# Document text:
^^^^^^^^^^^^^^^^

BENTONVILLE, Ark. – Walmart executives celebrated the retailer’s improving performance as well as its 50th anniversary during the company’s annual meeting here earlier this month.

The festive mood was shadowed, however, by a corruption probe that prompted two major proxy advisory firms to recommend that shareholders vote against a number of board nominees.

Executives highlighted improved financial results from the flagship Walmart U.S. division as well as the ongoing strong performance at Sam’s Club and growing profitability at Walmart International. As usual, the meeting included enthusiastic participation by Walmart associates from around the world as well as entertainment by such celebrities as Taylor Swift, Lionel Richie, Celine Dion and Justin Timberlake, to name a few.

During his speech to attendees, president and chief executive officer Mike Duke invoked five “enduring values” that he said have formed the company’s foundation since its beginning 50 years ago. "The values that built Walmart, defined Walmart and sustained Walmart for the past 50 years will drive our success and make us proud for the next 50 years," he said.

Those values he defined as integrity; opportunity; family and community; purpose; and responsibility. In discussing integrity, which he termed the company’s bedrock value, he addressed the allegations of corruption and bribery in Walmart de México that were revealed in a New York Times story earlier this spring.

"We’re working to continually strengthen our compliance efforts around the world," he said. "And I want to personally assure you we’re doing everything we can to get to the bottom of this matter. We will take appropriate action when the investigation is complete."

The Times had alleged that the company covered up evidence of bribery at Walmart de México and that the cover-up was conducted with the knowledge of senior management and certain board members. After the newspaper informed Walmart of its investigation, the company notified the Justice Department that it had launched an internal investigation of possible violations of the Federal Corrupt Practices Act (FCPA).

Last month Walmart announced the creation of a new corruption watchdog position and detailed stronger controls to ensure FCPA compliance. However, the California State Teachers’ Retirement System, the country’s second-largest public pension fund, filed suit against Walmart for failing to properly investigate and disclose the matter and announced it would vote all of its 5.3 million shares against all incumbent board members up for reelection.

Subsequently two influential proxy advisory firms, Institutional Shareholder Services (ISS) and Glass Lewis & Co. weighed in, with ISS recommending that shareholders vote against Duke, former president and CEO Lee Scott, chairman Robson Walton and Christopher Williams, chairman of the board’s audit committee. Glass Lewis recommended no votes on Scott, Duke and Williams as well as Aida Alvarez, Michele Burns, James Cash and Arne Sorenson, all of whom were on the audit committee at the time.

A third proxy advisory firm, Egan Jones, recommended voting against Duke and Scott.
In the final tally of votes, which encompassed almost 92% of all outstanding shares, 15.7% were cast against Scott, 13.3% against Williams and almost 13.1% against Duke. Just over 12.6% were voted against Walton.

Last year stockholders voted an average of about 98.4% of their shares in support of the board members, which was generally in line with prior historical results.

Excluding the approximately 50% of the company’s shares held by members of the Walton family, about 38% of the remaining votes went against Scott, 32% against Duke and Williams, and slightly more than 31% against Walton. While some observers described the opposition as significant, Paul Hodgson, a senior research associate at GMI Ratings, an independent research firm that rates corporate boards, stated in a published report that the percentage of no votes would have had to be more than 40%, excluding Walton family members and other insiders, to prompt action.

Throughout his remarks and in closing, Duke invoked the memory of the company’s founder, Sam Walton. "I believe Sam Walton’s greatest legacy was the foundation he built — the culture, the beliefs and the enduring values," Duke said.

"We can’t possibly envision what the world, what retailing, what Walmart will look like in another 50 years. But if we stay true to the foundation that Sam Walton built, we’ll continue to be a better company, a stronger company and a prouder ­company."

^^^^^^^^^^^^^^^^

# Data entries:

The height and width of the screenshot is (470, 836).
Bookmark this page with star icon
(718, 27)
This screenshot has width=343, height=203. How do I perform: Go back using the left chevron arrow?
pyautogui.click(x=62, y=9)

^^^^^^^^^^^^^^^^

# Requirements:
1: Could you set down, word for word, the part of the Walmart annual meeting article between "Last year stockholders" and "to prompt action.", inclusive?
2: In the Walmart annual meeting article, what five values did Mike Duke name as the company's foundation?
The listing is separate from the Walmart annual meeting article.

# Task responses:
1:
Last year stockholders voted an average of about 98.4% of their shares in support of the board members, which was generally in line with prior historical results.

Excluding the approximately 50% of the company’s shares held by members of the Walton family, about 38% of the remaining votes went against Scott, 32% against Duke and Williams, and slightly more than 31% against Walton. While some observers described the opposition as significant, Paul Hodgson, a senior research associate at GMI Ratings, an independent research firm that rates corporate boards, stated in a published report that the percentage of no votes would have had to be more than 40%, excluding Walton family members and other insiders, to prompt action.

2: Integrity; opportunity; family and community; purpose; and responsibility.